Since the beginning of 2014, our project investigates the social networks andcommunities of practice of three village communities connected through shared languages and a dense crossroads of linguistic and social exchange. The Crossroads languages are
- Baïnounk Gubëeher, spoken in the village of Djibonker
- Joola Kujireray, spoken in the neighbouring village of Brin
- Joola Eegimaa, spoken in the adjoining kingdom Mov Avvi that comprises a handful of villages.
A fourth language we look at is Baïnounk Gujaher. This language is not in contact with the
Crossroads languages, but is closely related to Baïnounk Gubëeher and therefore serves as a control language.
All four languages are spoken in the complex linguistic landscape of Lower Casamance. The area in Southern Senegal is a hotspot of linguistic and “ethnic” diversity in a country that already
exhibits a high degree of multilingualism. Senegal has a population of ca. 14 million, most of who speak the major language Wolof as one language of their repertoire, although it is the “ethnic”, “vernacular” or “identity language” of only 40% of the population. The official language is French, the ex-colonial idiom, but French is only used in a small number of contexts and by
ca. 10% of the population (for all percentages, see Mc Laughlin 2009). The northern part of the country is located in the Sahel and was Islamized a long time ago It occupies one overarching cultural space due to the shared religion and its location in the sphere of influence of a number of kingdoms and empires, and is dominated by three large languages – Wolof, Pulaar, and Seereer-Siin. These languages all belong to the areal Atlantic grouping. In the east of the country, bordering Mali, a number of Mande languages are also spoken.
The south of the country belongs to a very different cultural and linguistic sphere. South of the river Gambia, in an area that until recently was outside the reach of Christianity and Islam, a high number of languages are spoken by small Frontier communities in intensely multilingual settings. Among them figure the Joola and Baïnounk languages from the Atlantic group Mandinka, a Mande language, is an important language of the region and serves as one of the vehicular languages, alongside Wolof, Joola Fogny and French. Two Creoles of Portuguese provenance are also attested in Casamance: the Creole of Casamance, and the Creole of neighbouring Guinea Bissau.
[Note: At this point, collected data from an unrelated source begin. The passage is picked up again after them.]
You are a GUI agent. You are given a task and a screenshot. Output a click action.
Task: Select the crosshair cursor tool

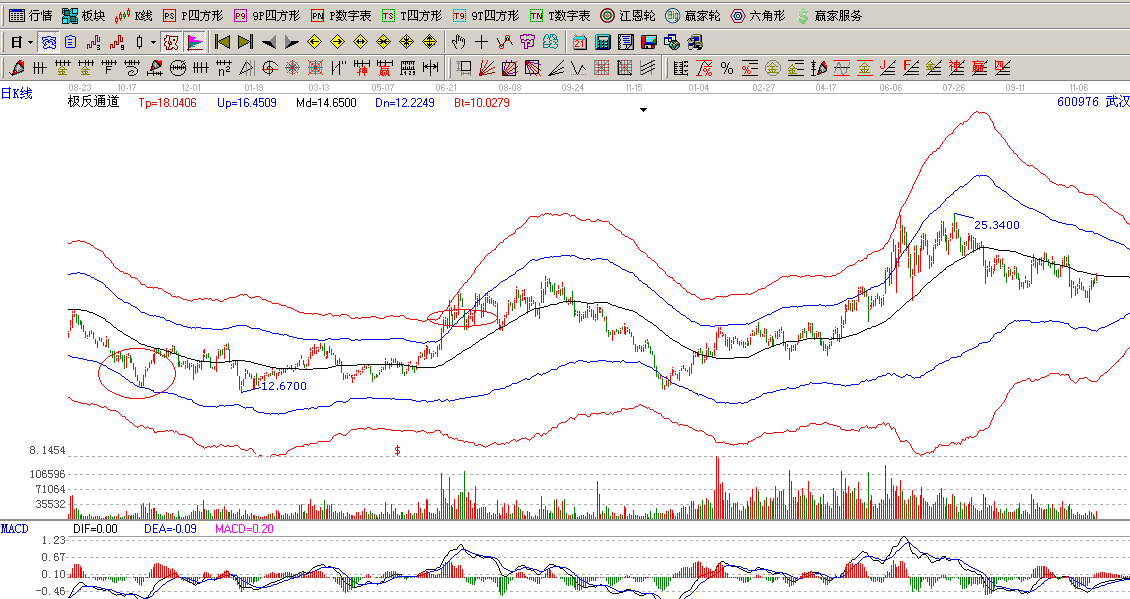(x=481, y=43)
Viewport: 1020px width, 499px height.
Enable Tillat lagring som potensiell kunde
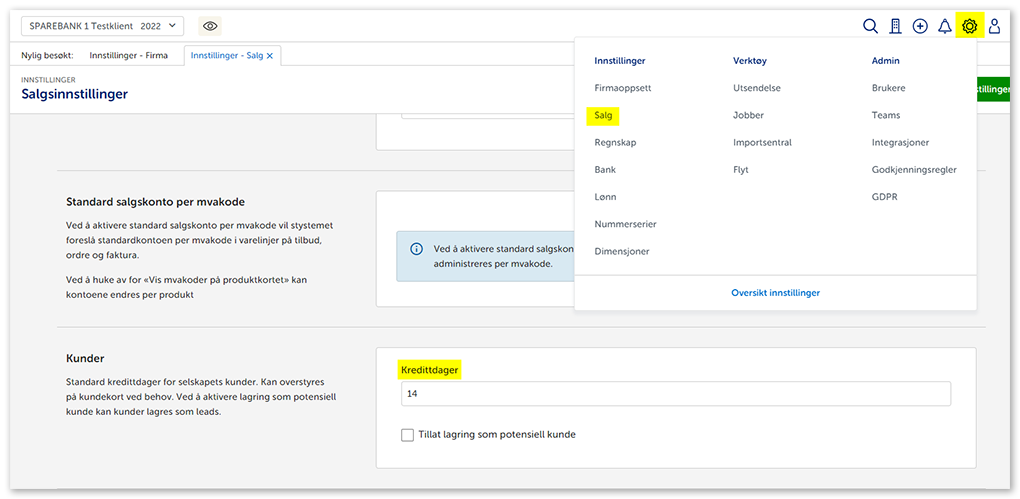pyautogui.click(x=407, y=435)
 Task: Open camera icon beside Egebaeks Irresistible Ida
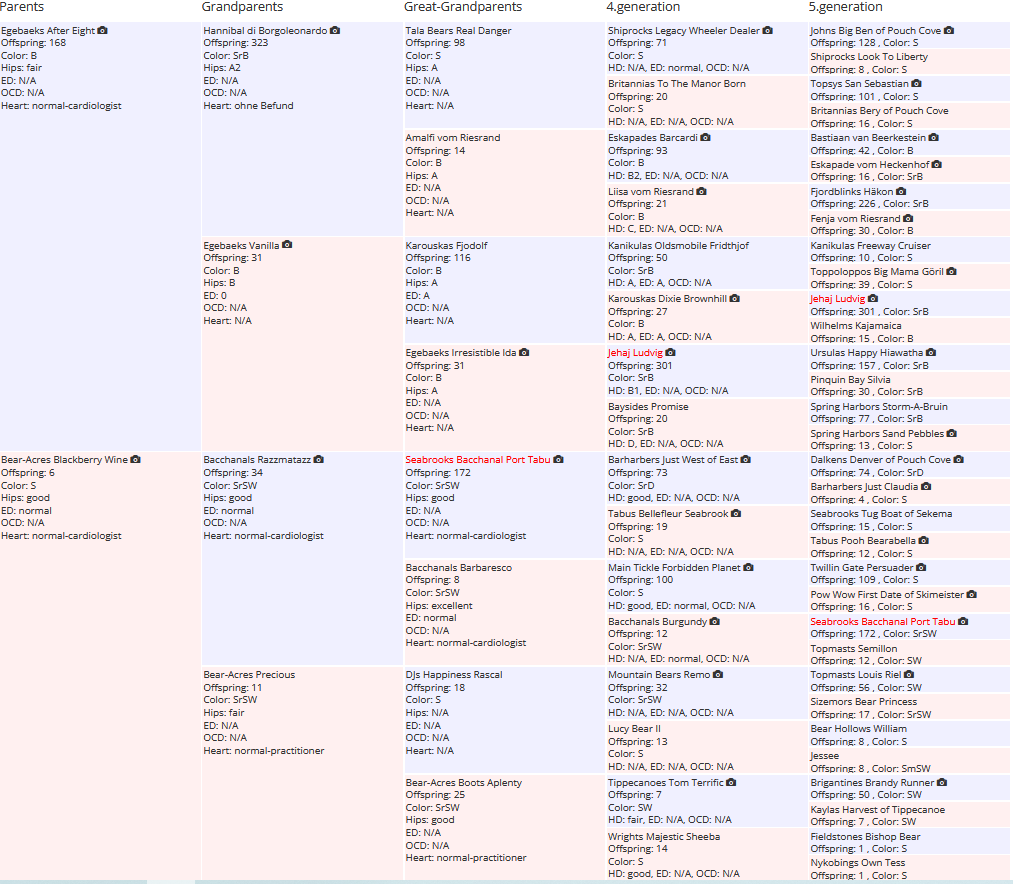click(524, 352)
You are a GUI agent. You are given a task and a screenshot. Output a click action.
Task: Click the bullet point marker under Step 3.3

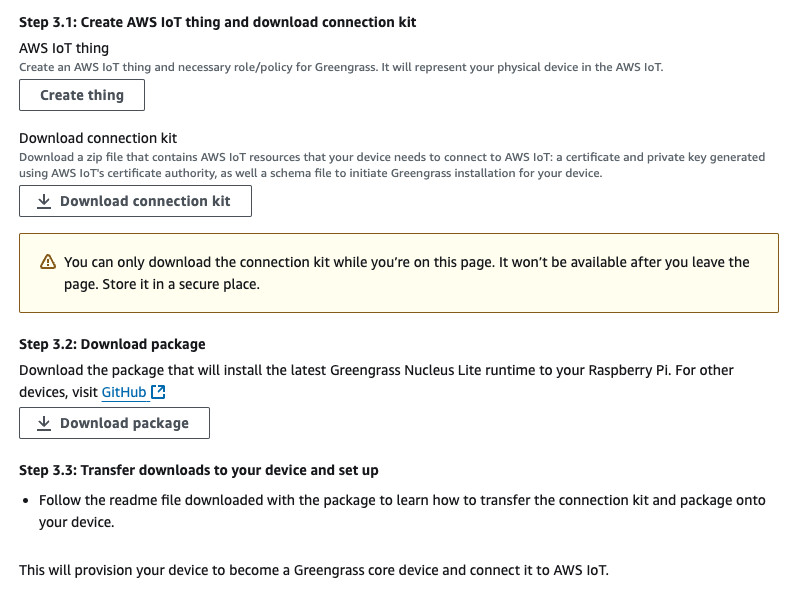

The languages represented in the project belong to the Baïnounk and Joola clusters. Joola and Baïnounk are now commonly used as “ethnic” labels, but ethnicity is a weak marker of identity in Casamance. The labels hide massive linguistic differences, as Joola comprises at least a dozen different and often mutually unintelligible varieties, and Baïnounk at least five. The status of these varieties as “languages”, “dialects”, “ethnic languages”, etc., is impossible to determine. Joola and Baïnounk languages have been shaped through massive contact with other languages. Language contact has played, and continues to play, an eminent role in language change in the entire geographical area, because multilingualism is deeply anchored in
Casamance societies through a number of social practices and plays a great role in shaping social identity.